Arriving back home, I searched every tree for an unoccupied nest. The object I’d held onto for the entirety of my walk was a tiny bird egg I’d found on the trail.
In my palm, I noticed the pale angelic blue. Only glancing as I set out to save it, I hadn’t noticed the sweet blueness.
What a grand thing, I thought, to save it would surely have significance! It would be a nod to my worth, the little bird I saved so very important, me too!
I found no nest in the backyard and hurried to the front to find the left behind nest of straw in the garage, a bird nest in the corner of a plastic box.
I opened my hand to settle it in the safe place and saw the glistening of the egg’s innards spilled out into my palm.
In my excited determination, I held on too tightly, I had finished the shattering of the tiny egg.
Naturally, I thought about it. What was I thinking that I in my feeble humanity could save a bird’s egg with an already cracked shell?
I loved the idea of it, not finding just another feather to hold up to the air. Instead, an egg and the eventual birthing of a bluebird of which I could say I was responsible.
I returned to the yard with the Labrador here for just a night. Nothing could fix what I’d broken, I moved on from it to check the blueberries.
And in them, found a grace of sorts. The bushes now four years old and this year, we will finally have a little crop.
Quiet in our yard as the day turned to dusk, I picked every plump one, leaving the pale lavender for later. My granddaughter will visit. We’ll pick more together.
Enough for a small cobbler I decided, a bowl full of berries, rich in a blue, a cobalt vivid color.
Deep blue like a treasure.
Sleepless around 4, I dreamt of water and woke to get a drink.
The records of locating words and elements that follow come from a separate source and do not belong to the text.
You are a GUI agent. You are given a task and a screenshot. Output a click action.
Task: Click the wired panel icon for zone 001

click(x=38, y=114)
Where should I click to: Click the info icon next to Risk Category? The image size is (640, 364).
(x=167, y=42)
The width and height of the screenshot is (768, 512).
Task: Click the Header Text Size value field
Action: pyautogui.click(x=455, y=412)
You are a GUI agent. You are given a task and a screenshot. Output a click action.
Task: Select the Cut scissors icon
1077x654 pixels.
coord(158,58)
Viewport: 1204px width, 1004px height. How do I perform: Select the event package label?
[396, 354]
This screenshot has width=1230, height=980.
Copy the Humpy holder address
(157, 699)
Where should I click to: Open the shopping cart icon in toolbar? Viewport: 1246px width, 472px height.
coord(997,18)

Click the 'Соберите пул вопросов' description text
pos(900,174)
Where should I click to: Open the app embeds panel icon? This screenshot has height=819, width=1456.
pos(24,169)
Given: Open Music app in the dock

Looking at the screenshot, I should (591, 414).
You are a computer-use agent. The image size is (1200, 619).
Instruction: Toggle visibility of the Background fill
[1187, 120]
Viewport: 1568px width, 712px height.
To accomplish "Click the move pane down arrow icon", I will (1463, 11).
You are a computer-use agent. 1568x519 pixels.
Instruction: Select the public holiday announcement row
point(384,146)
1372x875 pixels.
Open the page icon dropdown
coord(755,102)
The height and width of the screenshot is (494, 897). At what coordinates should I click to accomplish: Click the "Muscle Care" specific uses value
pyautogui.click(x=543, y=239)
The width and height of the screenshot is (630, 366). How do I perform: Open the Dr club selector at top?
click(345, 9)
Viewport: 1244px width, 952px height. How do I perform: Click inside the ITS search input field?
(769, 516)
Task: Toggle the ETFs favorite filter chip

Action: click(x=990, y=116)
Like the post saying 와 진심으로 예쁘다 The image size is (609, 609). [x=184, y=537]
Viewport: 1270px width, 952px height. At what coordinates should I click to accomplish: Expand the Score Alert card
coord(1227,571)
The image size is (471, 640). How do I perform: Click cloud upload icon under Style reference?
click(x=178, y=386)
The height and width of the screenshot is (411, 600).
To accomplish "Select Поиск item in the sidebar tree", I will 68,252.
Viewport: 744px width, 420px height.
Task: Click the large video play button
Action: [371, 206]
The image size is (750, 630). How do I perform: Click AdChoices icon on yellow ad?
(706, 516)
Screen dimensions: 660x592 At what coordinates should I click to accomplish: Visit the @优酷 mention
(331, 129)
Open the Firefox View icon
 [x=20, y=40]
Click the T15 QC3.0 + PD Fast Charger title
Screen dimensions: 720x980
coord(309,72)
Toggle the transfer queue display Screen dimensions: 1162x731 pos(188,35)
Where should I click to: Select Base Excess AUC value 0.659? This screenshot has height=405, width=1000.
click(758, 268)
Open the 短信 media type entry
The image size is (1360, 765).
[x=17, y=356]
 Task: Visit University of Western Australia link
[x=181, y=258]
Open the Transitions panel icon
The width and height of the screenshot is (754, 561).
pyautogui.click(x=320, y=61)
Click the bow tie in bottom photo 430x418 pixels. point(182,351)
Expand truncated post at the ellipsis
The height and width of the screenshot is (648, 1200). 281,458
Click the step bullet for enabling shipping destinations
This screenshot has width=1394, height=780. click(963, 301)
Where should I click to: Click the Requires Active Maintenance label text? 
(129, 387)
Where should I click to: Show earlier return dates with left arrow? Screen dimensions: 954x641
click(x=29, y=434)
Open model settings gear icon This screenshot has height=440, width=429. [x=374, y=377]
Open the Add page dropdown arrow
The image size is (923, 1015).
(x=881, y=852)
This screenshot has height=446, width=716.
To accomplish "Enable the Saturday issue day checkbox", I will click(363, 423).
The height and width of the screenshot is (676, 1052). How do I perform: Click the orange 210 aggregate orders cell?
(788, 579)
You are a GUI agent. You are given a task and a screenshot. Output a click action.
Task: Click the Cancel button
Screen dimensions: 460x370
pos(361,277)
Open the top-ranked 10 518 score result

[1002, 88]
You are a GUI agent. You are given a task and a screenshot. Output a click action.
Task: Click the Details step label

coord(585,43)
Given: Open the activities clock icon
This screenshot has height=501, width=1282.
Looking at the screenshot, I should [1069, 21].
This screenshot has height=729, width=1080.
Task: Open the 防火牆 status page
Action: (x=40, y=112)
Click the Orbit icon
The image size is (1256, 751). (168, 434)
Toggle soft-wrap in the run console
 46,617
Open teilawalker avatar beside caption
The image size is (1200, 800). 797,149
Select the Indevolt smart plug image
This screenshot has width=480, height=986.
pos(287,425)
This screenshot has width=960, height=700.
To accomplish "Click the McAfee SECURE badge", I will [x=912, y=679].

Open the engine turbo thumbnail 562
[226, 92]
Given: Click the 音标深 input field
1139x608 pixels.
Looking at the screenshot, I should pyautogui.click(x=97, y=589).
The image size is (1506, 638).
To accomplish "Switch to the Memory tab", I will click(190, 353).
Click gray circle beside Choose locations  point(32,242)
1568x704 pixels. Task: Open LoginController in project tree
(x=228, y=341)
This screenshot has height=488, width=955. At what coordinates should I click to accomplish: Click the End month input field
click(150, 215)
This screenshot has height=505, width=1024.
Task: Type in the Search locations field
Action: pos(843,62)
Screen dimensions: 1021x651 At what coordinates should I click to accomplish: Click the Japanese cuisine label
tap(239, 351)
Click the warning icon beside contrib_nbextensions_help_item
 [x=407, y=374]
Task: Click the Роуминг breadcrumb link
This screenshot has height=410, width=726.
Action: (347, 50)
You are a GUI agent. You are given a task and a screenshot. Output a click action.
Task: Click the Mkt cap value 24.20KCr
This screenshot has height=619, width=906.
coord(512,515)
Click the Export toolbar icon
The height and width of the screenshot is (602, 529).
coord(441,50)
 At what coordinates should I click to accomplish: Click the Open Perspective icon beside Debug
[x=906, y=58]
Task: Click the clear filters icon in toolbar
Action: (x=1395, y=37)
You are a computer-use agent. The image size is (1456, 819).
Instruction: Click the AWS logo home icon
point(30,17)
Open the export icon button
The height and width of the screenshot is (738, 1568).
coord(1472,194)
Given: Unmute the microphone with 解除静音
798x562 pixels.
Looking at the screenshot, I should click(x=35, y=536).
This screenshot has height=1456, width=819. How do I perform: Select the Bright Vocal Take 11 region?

Unable to calm the beat of my heart, I adjusted the air and recited the 23rd Psalm.
My reluctant mind finally settled and when I woke I thought of the tiny egg and how I’d found and then lost it.
What is the lesson? I wondered. Should I have left its salvation to the mama bird who’d find it or just accept it had fallen?
Had not been meant to fly.
I turn to Psalm 23 to find my drawing in the margin, a border of blue sky and the idea of a tree.
I think for a bit about the teaching of verse three, the verse that assures us that God sees and knows our paths.
“He restores my soul. He leads me in paths of righteousness for his name’s sake.”
Psalm 23:3 ESV
He restores my soul again and again. The restoration I find on the paths of His making are not odd or unusual or silly.
Odd that I would believe it possible to save an unborn bird?
No, not at all because it led me to consider the Sovereignty of God, the lack of power of my own.
Who decides if the hydrangea blooms or dries up to brittle brown? Who decides if a bird is kept safe in the wing of its mama or if the wind or something other causes it to be separated from the nest? Who decides if the blueberries produce a yield?
God only knows.
“You have made known to me the paths of life; you will make me full of gladness with your presence.’”
Acts 2:28 ESV
May you find the wisdom of God on your path today. May it be simple, so significantly simple.